Auch die Gäste des Konzertes verstehen sich auf das zynische Spiel mit NS-Ideologie und Symbolen. Auf T-Shirts steht „HH“ oder „HKNKRZ“ und auch diese Botschaft ist klar: „Wer A sagt, muss auch DOLPH sagen. Andere gehen weiter. „Ein Baum ein Strick, ein Antifa-Genick“; drohen sie auf T-Shirts. „Eines Tages werden sie sich wünschen, wir würden nur Musik machen!“ steht da oder das Shirt zeigt eine Faust mit einem Messer, das zusticht: „Blut rein, Blut raus!“ ist das ebenso banale wie erschreckende Bekenntnis zur Gewalt.
„Rechtsrock in Deutschland – Das Netzwerk der Neonazis“ Sa., 2. November, 20.15 Uhr, ZDFinfo, anschließend in der ZDF-Mediathek
Der Dokumentation gelingt der Nachweis, dass sich die Szene lange in nahezu rechtsfreien Räumen entwickeln konnte. Sie zeigt Akteure und Profiteure des Geschäfts und ihre internationale Vernetzung. Eine Million Euro habe die Szene im vergangenen Jahr allein in Thüringen eingenommen, sagt Landesverfassungsschutzchef Stephan Kramer. Sie „missbrauchten“ das Versammlungsrecht, um Steuern zu sparen, berichtet er. Im Jahr 2018 brachten 32 Labels 89 neue Tonträger mit „völkischer“ Rockmusik auf den Markt – ein Millionengeschäft.

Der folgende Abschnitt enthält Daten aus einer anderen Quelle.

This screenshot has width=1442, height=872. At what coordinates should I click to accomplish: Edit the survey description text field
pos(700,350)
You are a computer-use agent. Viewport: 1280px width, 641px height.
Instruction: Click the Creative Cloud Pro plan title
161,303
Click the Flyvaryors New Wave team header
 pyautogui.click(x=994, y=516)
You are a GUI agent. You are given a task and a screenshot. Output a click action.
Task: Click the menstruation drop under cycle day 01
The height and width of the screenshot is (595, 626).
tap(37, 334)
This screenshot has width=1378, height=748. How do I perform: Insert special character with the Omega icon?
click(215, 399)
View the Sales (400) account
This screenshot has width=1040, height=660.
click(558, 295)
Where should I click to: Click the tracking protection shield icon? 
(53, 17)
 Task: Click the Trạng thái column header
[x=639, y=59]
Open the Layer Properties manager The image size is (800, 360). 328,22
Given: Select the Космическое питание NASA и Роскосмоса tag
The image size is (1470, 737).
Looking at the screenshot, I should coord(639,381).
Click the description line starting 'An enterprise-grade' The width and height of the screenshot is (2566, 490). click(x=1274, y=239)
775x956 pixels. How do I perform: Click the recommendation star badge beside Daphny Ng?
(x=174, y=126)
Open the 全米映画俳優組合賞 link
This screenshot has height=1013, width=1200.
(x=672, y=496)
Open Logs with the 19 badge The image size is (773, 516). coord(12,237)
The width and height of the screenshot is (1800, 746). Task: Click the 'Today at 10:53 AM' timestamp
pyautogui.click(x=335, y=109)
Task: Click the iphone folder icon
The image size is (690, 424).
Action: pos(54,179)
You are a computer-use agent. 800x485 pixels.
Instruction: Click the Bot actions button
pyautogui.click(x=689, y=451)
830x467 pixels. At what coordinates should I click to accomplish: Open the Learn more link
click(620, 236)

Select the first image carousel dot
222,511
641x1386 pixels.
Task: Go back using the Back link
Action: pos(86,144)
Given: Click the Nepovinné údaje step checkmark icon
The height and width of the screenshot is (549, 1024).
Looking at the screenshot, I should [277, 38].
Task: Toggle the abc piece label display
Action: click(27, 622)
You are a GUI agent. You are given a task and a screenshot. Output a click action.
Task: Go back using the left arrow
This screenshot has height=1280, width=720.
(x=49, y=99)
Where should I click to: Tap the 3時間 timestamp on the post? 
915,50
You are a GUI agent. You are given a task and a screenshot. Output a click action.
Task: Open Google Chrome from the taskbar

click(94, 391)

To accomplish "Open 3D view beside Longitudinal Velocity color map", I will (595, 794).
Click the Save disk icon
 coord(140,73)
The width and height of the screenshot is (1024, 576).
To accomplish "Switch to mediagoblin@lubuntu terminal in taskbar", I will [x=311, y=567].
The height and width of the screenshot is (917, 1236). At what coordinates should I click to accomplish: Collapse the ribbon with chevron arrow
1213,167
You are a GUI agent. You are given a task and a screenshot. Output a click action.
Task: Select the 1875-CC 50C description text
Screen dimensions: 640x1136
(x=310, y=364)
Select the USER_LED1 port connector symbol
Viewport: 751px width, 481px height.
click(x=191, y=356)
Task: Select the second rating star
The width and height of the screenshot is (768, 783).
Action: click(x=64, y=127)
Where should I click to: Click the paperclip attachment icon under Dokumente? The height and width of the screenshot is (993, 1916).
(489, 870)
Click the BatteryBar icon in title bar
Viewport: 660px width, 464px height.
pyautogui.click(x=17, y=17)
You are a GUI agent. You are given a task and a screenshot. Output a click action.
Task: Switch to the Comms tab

„Rechtsrock ist die Begleitmusik zu Mord und Totschlag“, sagt der Fotograf Andre Adam, der die Szene seit Jahren verfolgt. Er fordert die Behörden auf, in die Finanzströme einzugreifen. Die mangelnde Intervention beklagt auch der Journalist, der die verstörenden Videos gedreht hat. „Sie singen blutrünstige Lieder, die zu Gewalt an politischen Gegnern aufrufen, bis zum Mordaufruf“, sagt Kuban. Auch Verfassungsschutzchef Kramer räumt ein, dass die Behörden lange zugesehen haben. Da sei argumentiert worden, „lasst sie mal ein oder zwei Konzerte machen, dann ist der Spuk vorbei.“
Es geht auch anders. Im Juli 2019 fanden die „Tage der nationalen Bewegung“ unter harten Auflagen und strengen Kontrollen von Staatsschutz und Polizei statt. Es war das erste Rechtsrockkonzert nach dem Mord an Walter Lübcke. Zwei Auftritte von Bands wurden abgebrochen, weil sie indizierte Lieder sangen. Die Polizei protokollierte 45 Straftaten und 13 Ordnungswidrigkeiten. „Das NS-Trio hätte nie funktioniert, wenn es das Netz der Rechtsrock-Szene nicht hätte nutzen können“, sagt der Musikwissenschaftler Thorsten Hindrichs, der das AutorInnenteam beraten hat. Er findet, es sei an der Zeit, genauer hinzuschauen. Dafür können Dokus wie diese ein Anfang sein.